I recently built a 12th Gen PC, expecting an upgrade to 13th Gen will be a cheap and significant upgrade path soon. Now there isn't going to be any way to know if a second-hand CPU is damaged in this way.
I bought a $500 13th gen CPU that destroyed itself, replaced it (and didn't keep the dead CPU) with a $500 14th gen CPU that destroyed itself, and spent another ~$500 on related hardware and dumping Intel stuff to go AMD to get a working system. I also spent a lot of time trying to resolve the problem. I'd bet that I'm not the person burned worst, because someone could very easily have replaced their motherboard or memory or power supply unit in the hopes of fixing the issue, as any of these could have looked like potential causes, and there'd be no way for anyone to prove to Intel that this was the cause even if Intel intended to reimburse for these.
Maybe, I might get $500 back at most if Intel reimburses for the 14th gen CPU; I'd assume that at best, based on what they've been doing so far, that they'd send out another Intel CPU (which I no longer have a use for, having gone AMD).
And I was mostly using this system for fun. While I was corrupting my root filesystem regularly at boot at the end, I ultimately didn't -- as far as I know -- suffer any serious data loss or expense from the data that the processor was corrupting. My system was mostly to be used for my own entertainment. I didn't miss deadlines or lose critical information.
As Steve Burke has pointed out in earlier episodes on this, there are people who have been impacted by those secondary costs, some of which might make my own costs look irrelevant.
He was talking to video game companies who were using affected processors as well as having customers who were affected; they had apparently banned some customers for cheating because they knew that the internal state of the game was incorrect; they couldn't figure out what the customers were doing, but knew that their game state was being modified. It apparently wasn't the customers cheating, but their CPU, which had partially destroyed itself, and was now corrupting memory.
Another had been using CPUs for video game servers and those kept dying and taking down service; another company estimated that they'd lost $100k in player business due to the problem.
Apparently these were also popular, due to high single-threaded performance, with hedge funds that do stock trading. I imagine that a system that suddenly stops working or corrupts data can very quickly become extremely expensive in that context, far in excess of what the CPUs cost.
OEMs who build and sold systems containing these CPUs had apparently been taking back systems and repeatedly replacing parts; they probably incurred substantial costs and hits to their own reputation, as customers are upset with them.
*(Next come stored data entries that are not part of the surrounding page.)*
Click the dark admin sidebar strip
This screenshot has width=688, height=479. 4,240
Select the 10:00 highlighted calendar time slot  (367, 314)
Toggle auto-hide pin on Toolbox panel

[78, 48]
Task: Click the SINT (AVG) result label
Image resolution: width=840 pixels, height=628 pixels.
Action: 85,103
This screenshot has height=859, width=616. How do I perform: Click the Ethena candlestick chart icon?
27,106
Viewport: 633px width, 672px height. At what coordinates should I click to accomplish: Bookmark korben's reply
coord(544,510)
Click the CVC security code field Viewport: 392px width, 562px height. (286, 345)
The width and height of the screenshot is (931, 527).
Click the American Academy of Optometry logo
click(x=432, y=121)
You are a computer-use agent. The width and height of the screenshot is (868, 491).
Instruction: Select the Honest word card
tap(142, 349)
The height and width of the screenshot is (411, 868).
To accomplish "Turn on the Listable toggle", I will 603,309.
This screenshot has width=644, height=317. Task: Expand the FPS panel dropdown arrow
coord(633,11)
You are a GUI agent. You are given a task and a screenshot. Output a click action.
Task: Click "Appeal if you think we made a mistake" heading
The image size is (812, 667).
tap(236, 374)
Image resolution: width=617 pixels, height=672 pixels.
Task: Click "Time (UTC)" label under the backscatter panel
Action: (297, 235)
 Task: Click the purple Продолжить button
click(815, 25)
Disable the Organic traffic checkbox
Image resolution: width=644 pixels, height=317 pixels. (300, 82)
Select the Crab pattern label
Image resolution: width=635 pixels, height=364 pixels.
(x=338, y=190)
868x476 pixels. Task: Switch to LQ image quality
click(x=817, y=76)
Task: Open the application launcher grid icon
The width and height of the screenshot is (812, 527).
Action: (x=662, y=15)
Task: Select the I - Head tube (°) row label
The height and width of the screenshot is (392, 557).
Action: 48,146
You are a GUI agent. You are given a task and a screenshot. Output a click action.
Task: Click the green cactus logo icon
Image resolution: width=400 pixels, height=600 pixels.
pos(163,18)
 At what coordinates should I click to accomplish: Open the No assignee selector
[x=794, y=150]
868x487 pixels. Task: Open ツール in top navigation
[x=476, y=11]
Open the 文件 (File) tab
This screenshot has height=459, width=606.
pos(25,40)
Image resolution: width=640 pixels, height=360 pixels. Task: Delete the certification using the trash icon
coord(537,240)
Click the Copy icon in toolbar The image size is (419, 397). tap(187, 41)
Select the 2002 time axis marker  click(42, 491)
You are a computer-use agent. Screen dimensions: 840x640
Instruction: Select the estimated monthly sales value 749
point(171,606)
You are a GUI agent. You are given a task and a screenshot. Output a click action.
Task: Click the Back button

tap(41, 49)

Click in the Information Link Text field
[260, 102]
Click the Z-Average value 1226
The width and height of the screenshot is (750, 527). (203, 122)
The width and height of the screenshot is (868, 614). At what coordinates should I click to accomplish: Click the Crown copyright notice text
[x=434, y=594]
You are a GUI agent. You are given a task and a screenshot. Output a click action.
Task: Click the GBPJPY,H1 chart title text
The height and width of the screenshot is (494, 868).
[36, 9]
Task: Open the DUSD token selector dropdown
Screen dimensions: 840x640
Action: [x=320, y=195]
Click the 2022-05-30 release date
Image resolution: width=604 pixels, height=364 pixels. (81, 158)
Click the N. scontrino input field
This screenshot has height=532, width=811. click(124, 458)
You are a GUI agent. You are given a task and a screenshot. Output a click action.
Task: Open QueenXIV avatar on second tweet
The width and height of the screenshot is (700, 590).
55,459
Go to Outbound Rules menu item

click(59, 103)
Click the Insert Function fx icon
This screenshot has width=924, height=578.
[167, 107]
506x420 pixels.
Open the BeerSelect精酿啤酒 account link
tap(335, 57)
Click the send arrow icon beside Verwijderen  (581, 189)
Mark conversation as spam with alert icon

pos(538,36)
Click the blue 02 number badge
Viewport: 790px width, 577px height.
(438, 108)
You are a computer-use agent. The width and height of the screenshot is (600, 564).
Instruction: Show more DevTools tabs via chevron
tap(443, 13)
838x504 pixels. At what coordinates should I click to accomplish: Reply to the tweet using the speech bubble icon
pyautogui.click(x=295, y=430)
Same thing with datacenter providers, who incurred a lot of costs investigating and mitigating problems, swapping parts and CPUs. One of these Burke quoted as having advised customers to use an alternate AMD-based system and if they insisted on the Intel one, the provider would charge a $1000 additional service fee to cover all the costs the provider was taking in having to deal with systems based on the CPUs. Gives an idea of what they were losing.
God only knows what the impact of having a ton of data around the world corrupted is. Probably no more than a tiny fraction of the problems related to corruption will ever actually be attributed to the CPUs themselves.
And I don't know how many systems out there may not be fully-tracked -- so they don't get updates to avoid the problem -- and have the CPUs built into them. Industrial automation hardware? Ship navigation systems? Who knows? All kinds of things that might fail in absolutely spectacular ways if they work for a period of time, then down the road, eventually start corrupting data more and more severely.
I mean, Intel might, at best, provide a cash refund for a dead CPU. But they aren't gonna cover losses from secondary problems, and there's no realistic way that most businesses and people who bought these could prove them, anyway.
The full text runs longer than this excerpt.